Recentemente il Presidente americato Donald Trump ha accusato l’Europa di dumping valutario per la debolezza dell’euro rispetto al dollaro.
Ci possiamo chiedere se questa accusa abbia o meno un fondamento. Per rispondere a questa domanda dobbiamo considerare, a parità di altre circostanze, l’effetto del cambio dell’euro rispetto al dollaro sulle partite correnti della bilancia dei pagamenti.
Ci riferiamo per questo all’esempio della Germania e a quello dell’Italia, con i rispettivi modelli di specializzazione. L’evidenza empirica mostra che l’effetto del cambio dell’euro sulle esportazioni tedesche è molto scarso: la domanda è molto rigida ripetto al prezzo. Ciò significa che le automobili tedesche continuano ad essere vendute all’estero anche se il cambio dell’euro è forte. Un discorso analogo vale quando l’euro è debole. La Germania venderà un po’ più di automobili all’estero, ma in misura non rilevante. E’ quello che è avvenuto se consideriamo che la Germania ha un avanzo delle partite correnti della bilancia dei pagamenti pari a quasi il 9% del prodotto interno lordo. Il limite fissato dall’Unione europea è del 6%, ma non sono previste a questo riguardo procedure di infrazione. Il discorso di Trump non ha pertanto alcun fondamento.
Ma vediamo le cose dal lato italiano. Il modello di specializzazione dell’Italia è diverso da quello della Germania. Le esportazioni sono senz’altro più elastiche rispetto al tasso di cambio e un euro debole aiuta crescita dell’economia trascinata dalle esportazioni (export led). Gli avanzi delle partite correnti della bilancia dei pagamenti possono crescere. In questo caso l’affermazione di Trump ha un significato più comprensibile, anche se non condivisibile in una logica di un’ecomia mondiale aperta agli scambi e contraria alle diverse forme di protezionismi e di barriere tariffatrie e non tariffarie.
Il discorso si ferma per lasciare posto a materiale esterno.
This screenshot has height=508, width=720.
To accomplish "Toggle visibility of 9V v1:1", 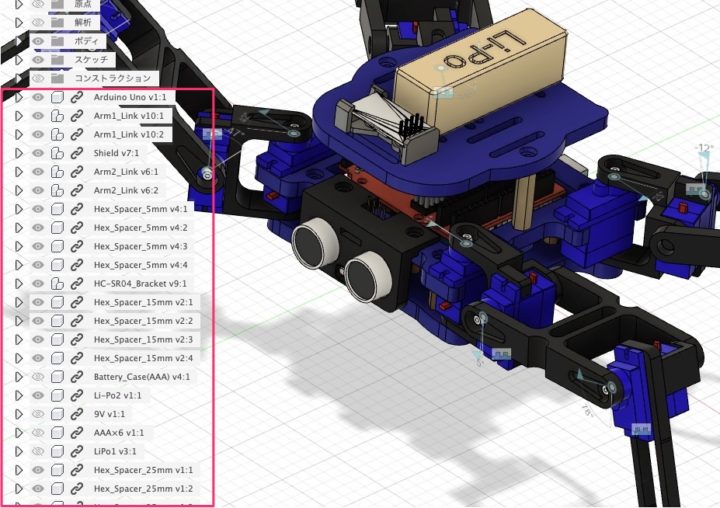I will 38,414.
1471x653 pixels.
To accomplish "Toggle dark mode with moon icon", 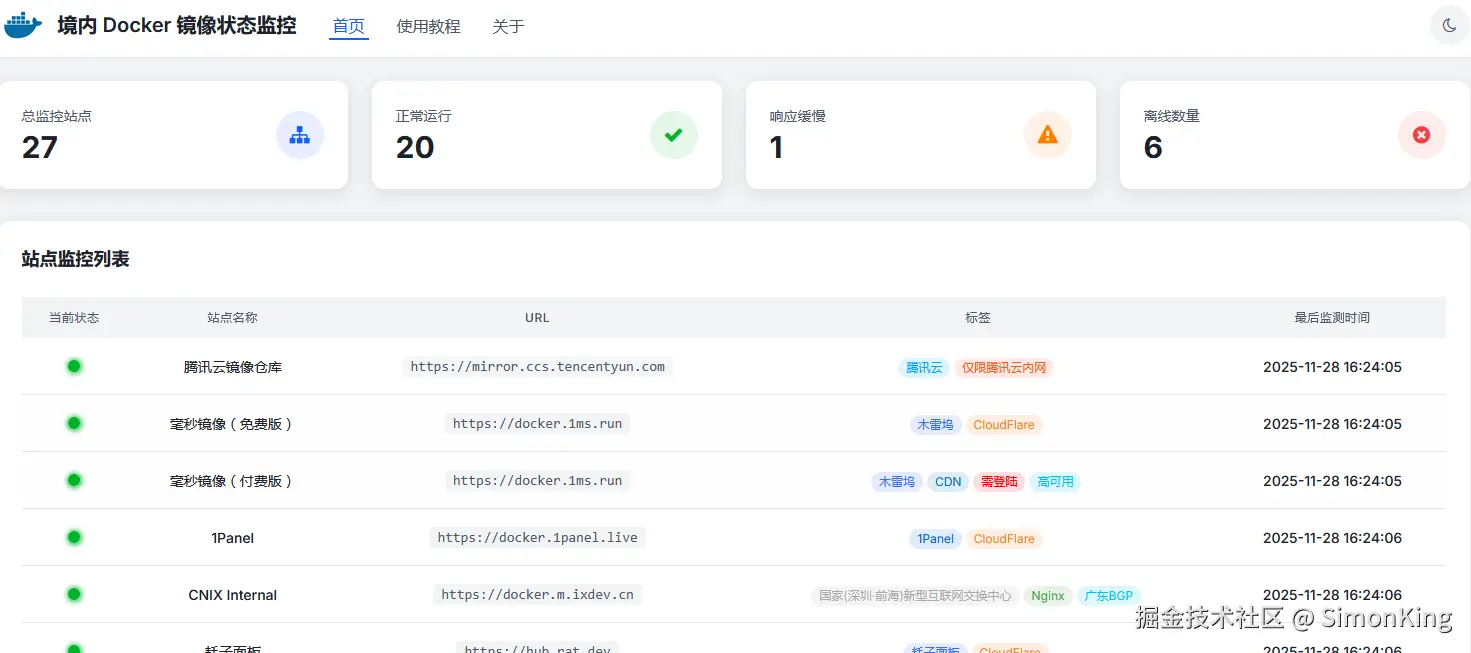I will 1449,26.
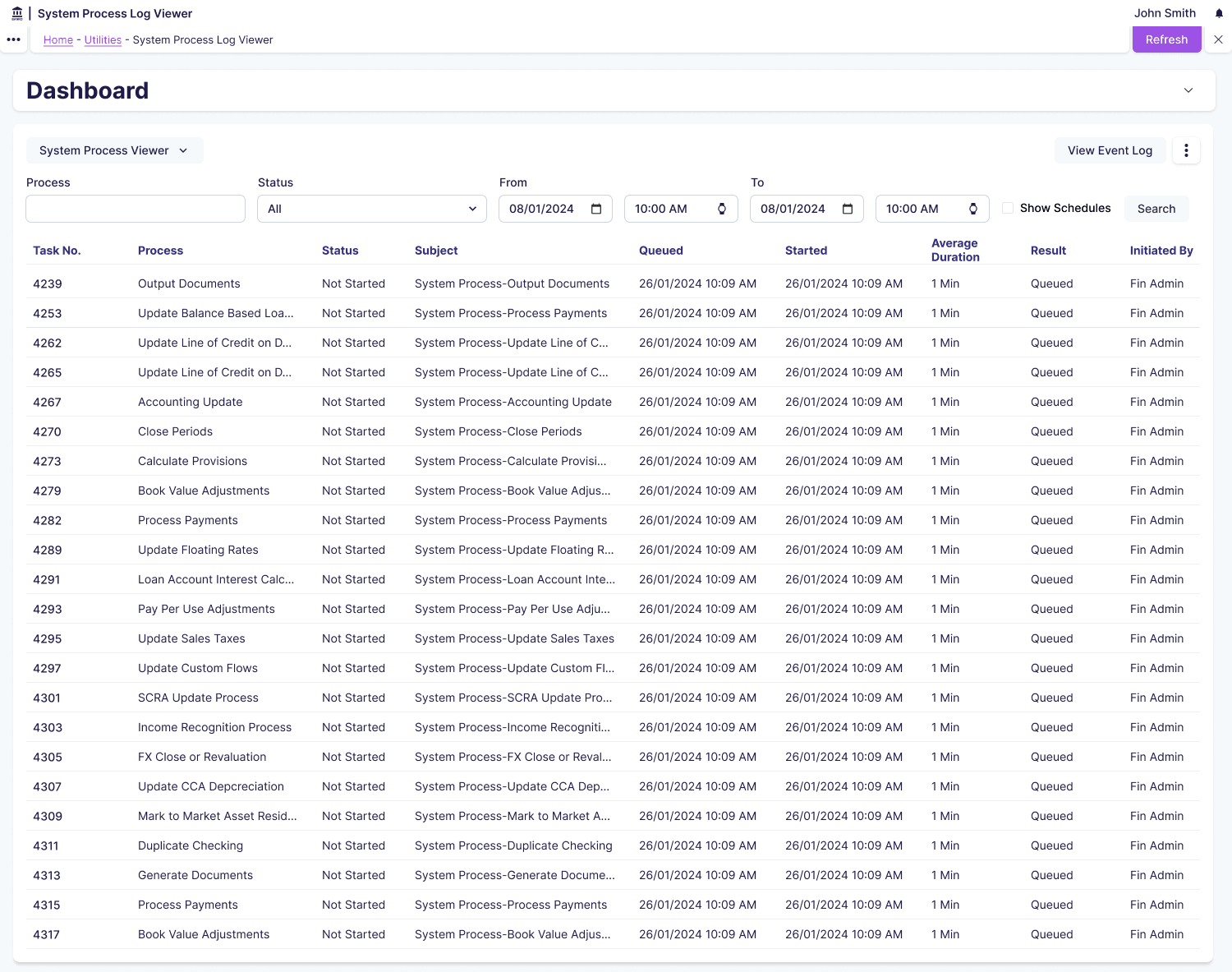Open the System Process Viewer dropdown
The image size is (1232, 972).
click(x=114, y=150)
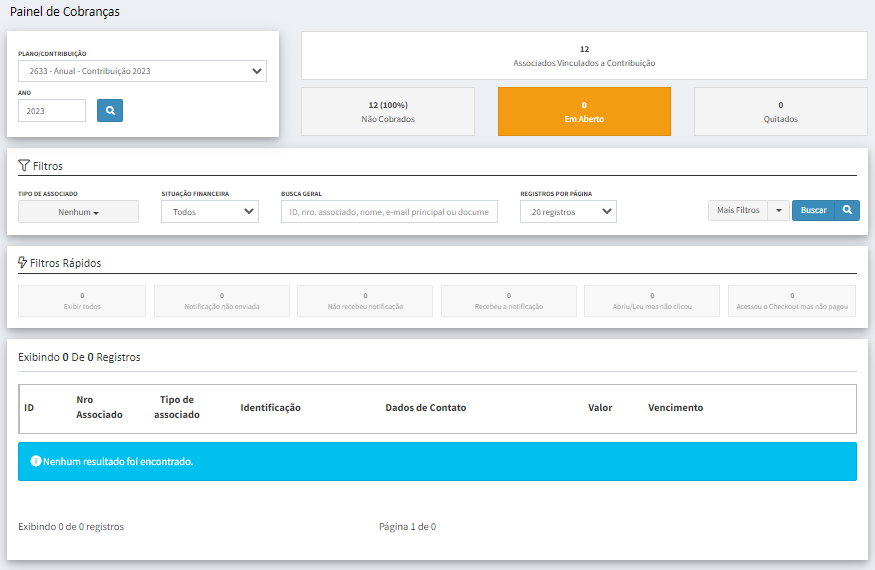
Task: Toggle the Recebeu a notificação quick filter
Action: coord(509,301)
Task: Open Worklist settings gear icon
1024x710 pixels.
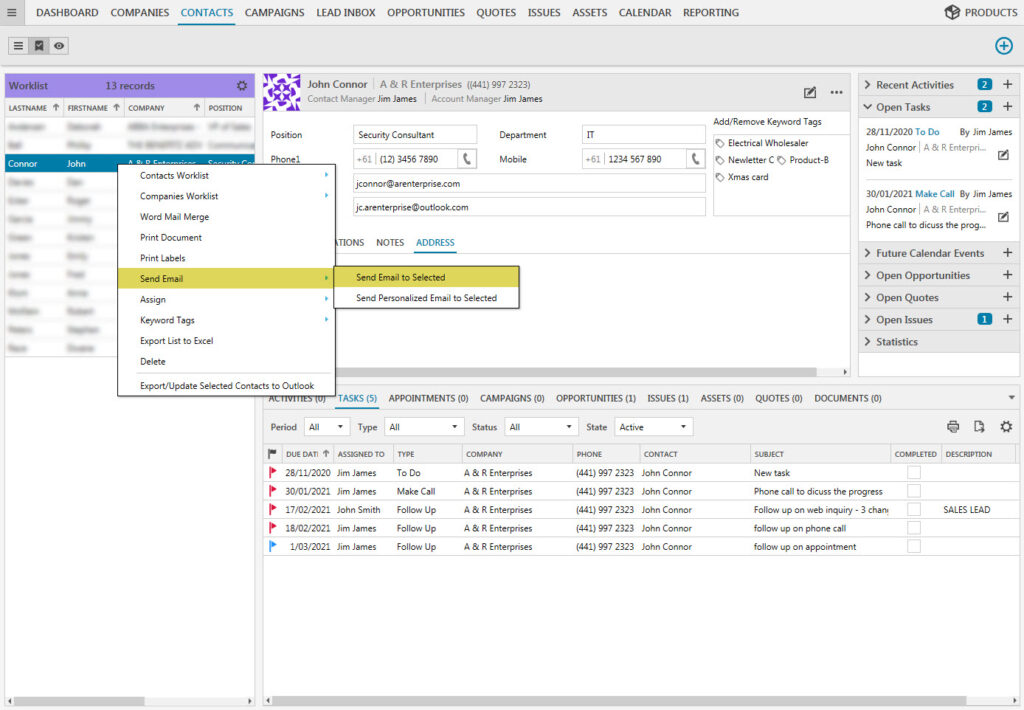Action: click(x=241, y=86)
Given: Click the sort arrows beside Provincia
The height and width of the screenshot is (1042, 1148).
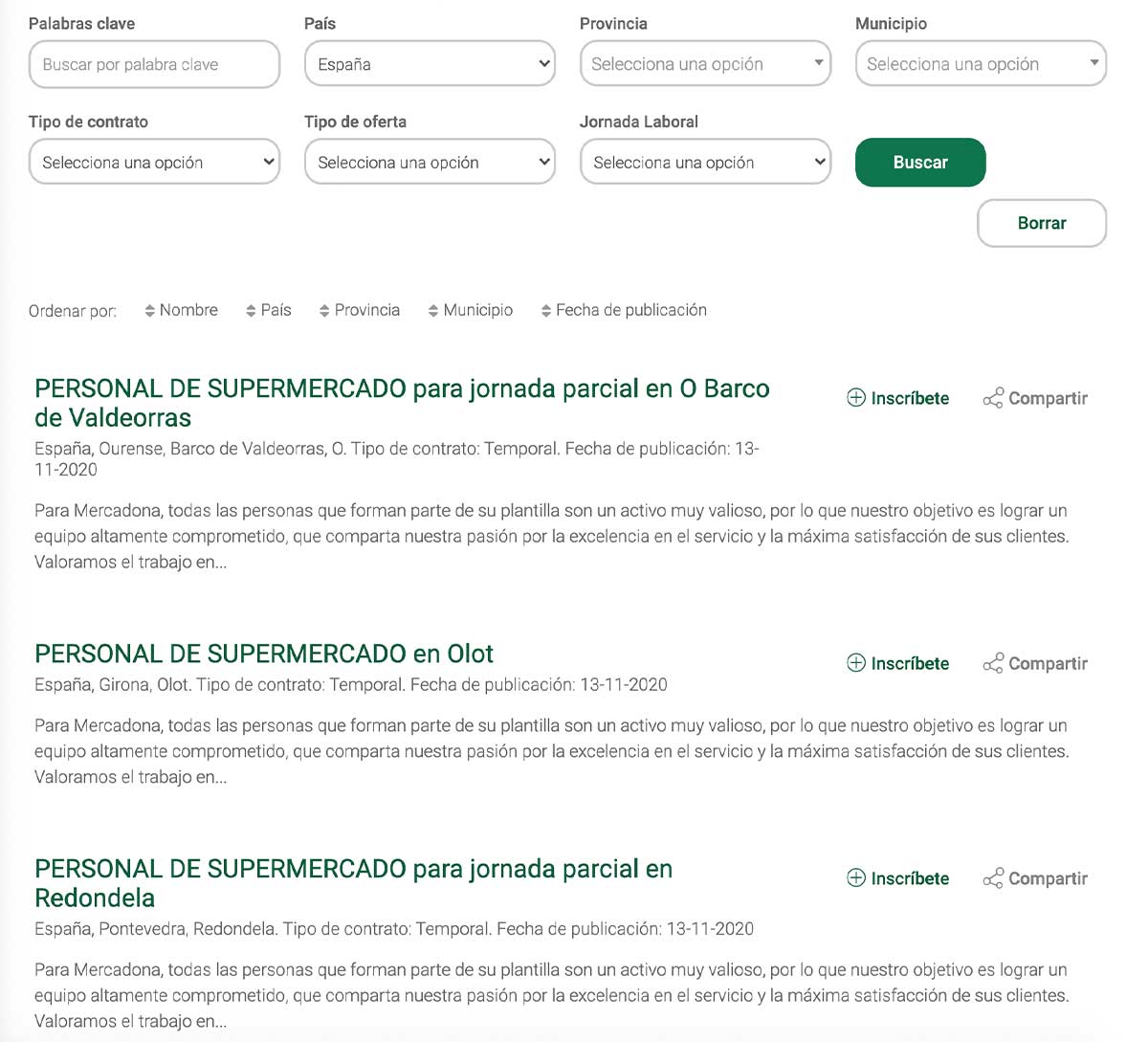Looking at the screenshot, I should [x=325, y=310].
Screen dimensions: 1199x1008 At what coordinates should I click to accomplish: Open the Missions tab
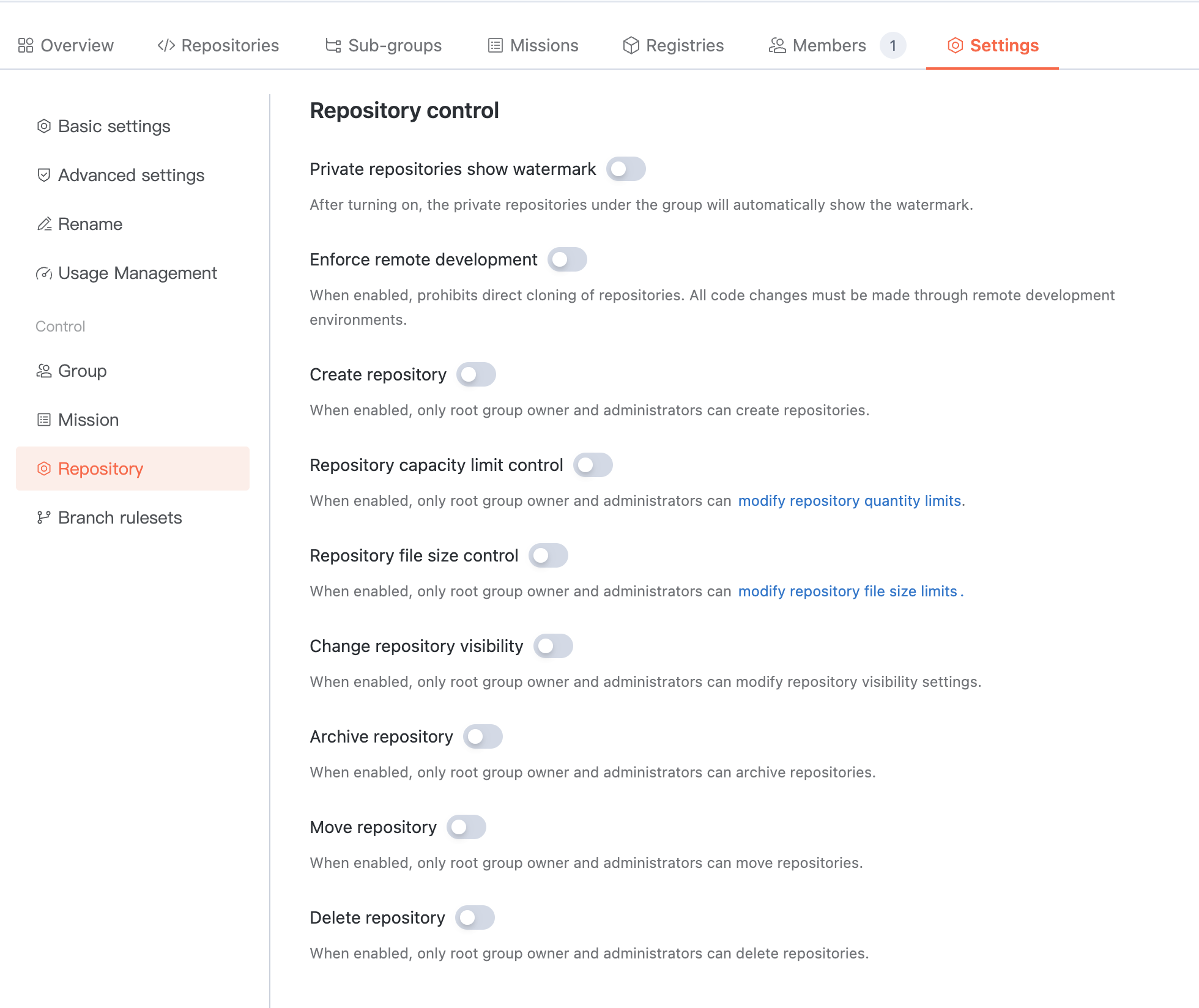tap(533, 45)
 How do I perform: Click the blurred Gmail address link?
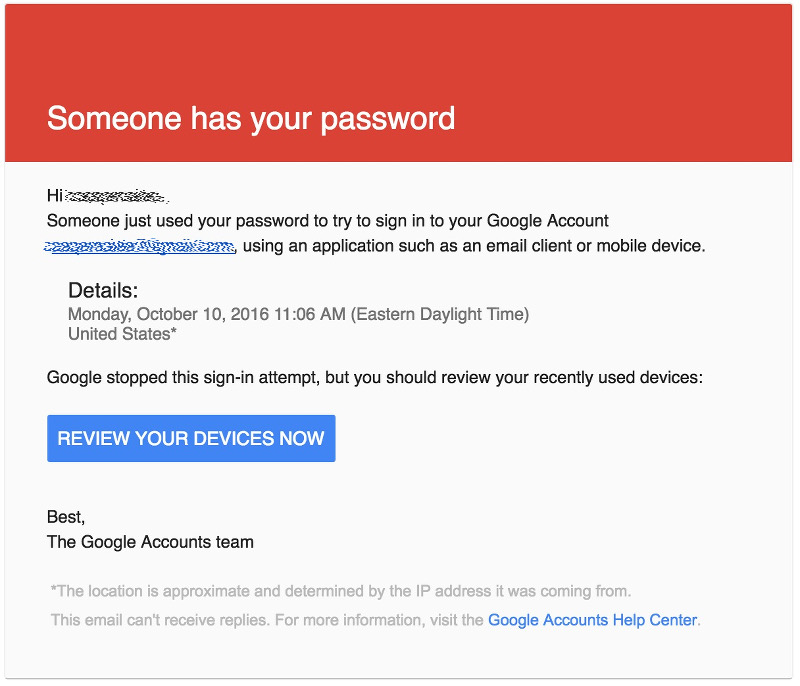click(x=140, y=246)
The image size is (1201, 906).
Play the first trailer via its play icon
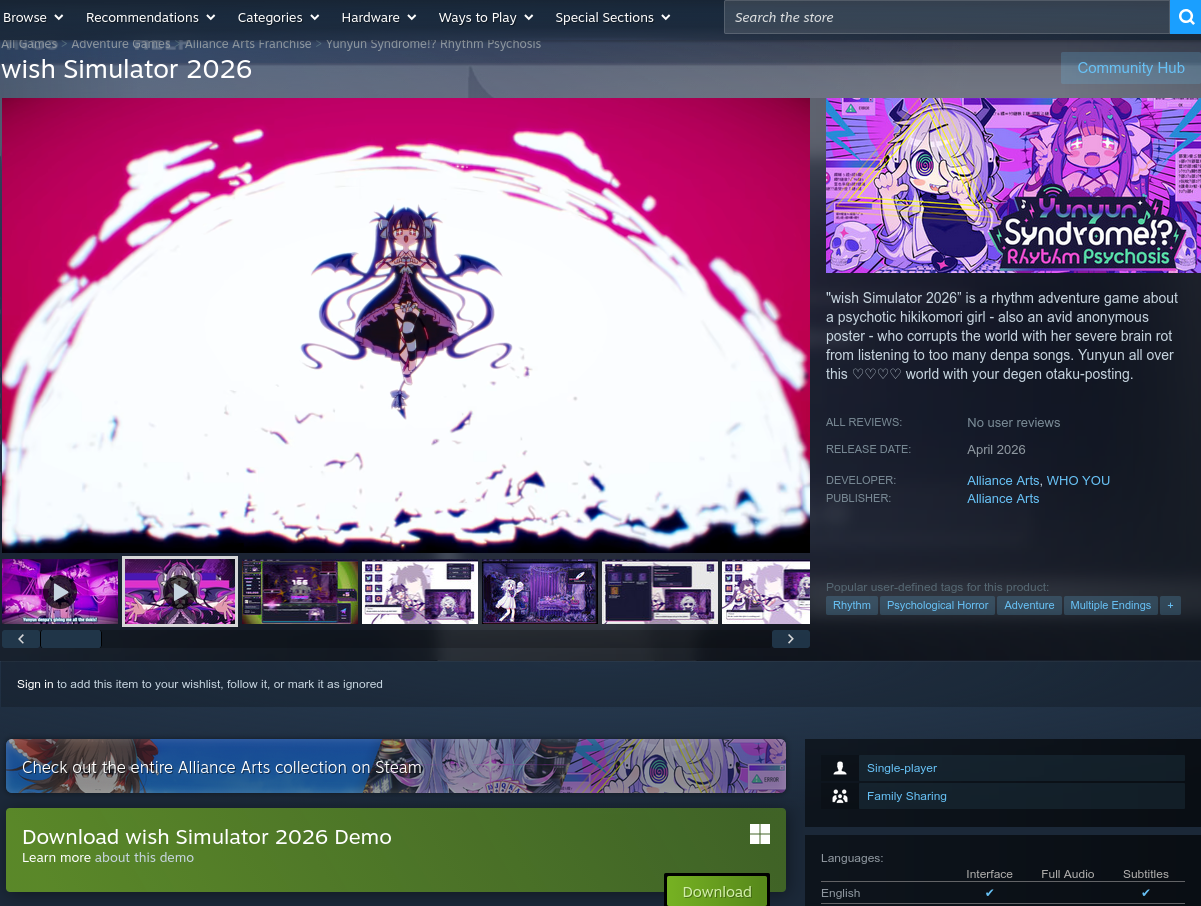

Ma un cambio dell’euro vicino alla parità, come è ora, ha anche altre conseguenze che vengono qui accennate, soprattutto per quanto rigurda l’Italia. A parità di altre circostanze, si può osservare una correlazione postiva tra il deprezzamento del tasso di cambio dell’euro e la variazione dello spread tra i rendimenti del bund tedesco e quelli dei buoni del Tesoro poliennali dell’Italia. Un cambio forte dell’euro tende ad accompagnarsi con spread elevati dei Paesi più deboli come l’Italia o la Spagna. Viceversa, un cambio debole dell’euro favorisce spread più bassi rigurdanti l’Italia o la Spagna. Ma spread elevati dei tassi significano alti oneri per il pagamento per interessi, soprattutto per Paesi come l’Italia che ha un elevato rapporto tra debito pubblico e prodotto interno lordo. Siamo ora sul 133% del prodotto interno lordo e un aumento di un punto percentuale dello spread significa per noi un aggravio per interessi di circa 24 miliradi di euro.
In definitiva, un tasso di cambio dell’euro competitivo è utile a Paesi come l’Italia o la Spagna per gli effetti postivi sulle partite cotrrenti della bilancia dei pagamenti, sul contenimento dello spread e del debito pubblico. Come risultato finale, la Banca Centrale Europea si vede meno costretta a comperare titoli del debito pubblico dei paesi più indebitati e più rischiosi per la tenuta complessiva del sistema. Questo naturalmente può non piacere alla Germania perchè un cambio forte dell’euro ha scarsi effetti sulle sue esportazioni e quindi sul suo tasso di crescita e sui livelli di occupazione. Ma è utile ai Paesi del Sud Europa che risecono a trarre vantaggio dalle proprie esportazioni, da spread limitati e dalla possibilità di controllare meglio le pubbliche finanze.
Tutto questo ha in fondo una sua logica perchè solo spread limitati consentono di tenere sotto controllo la sostenibilità della moneta unica europea. Non dobbiamo dimenticare che una delle condizioni dell’area monetaria ottimale è un valore nullo dei differenziali di interesse tra i Paesi che condividono un’unica moneta. Altrimenti è come se avessimo in effetti più monete da tenere insieme rispetto ad una moneta che solo formalmente è unica. Oltre certi limiti, cio’ porterebbe all’implosione dell’euro.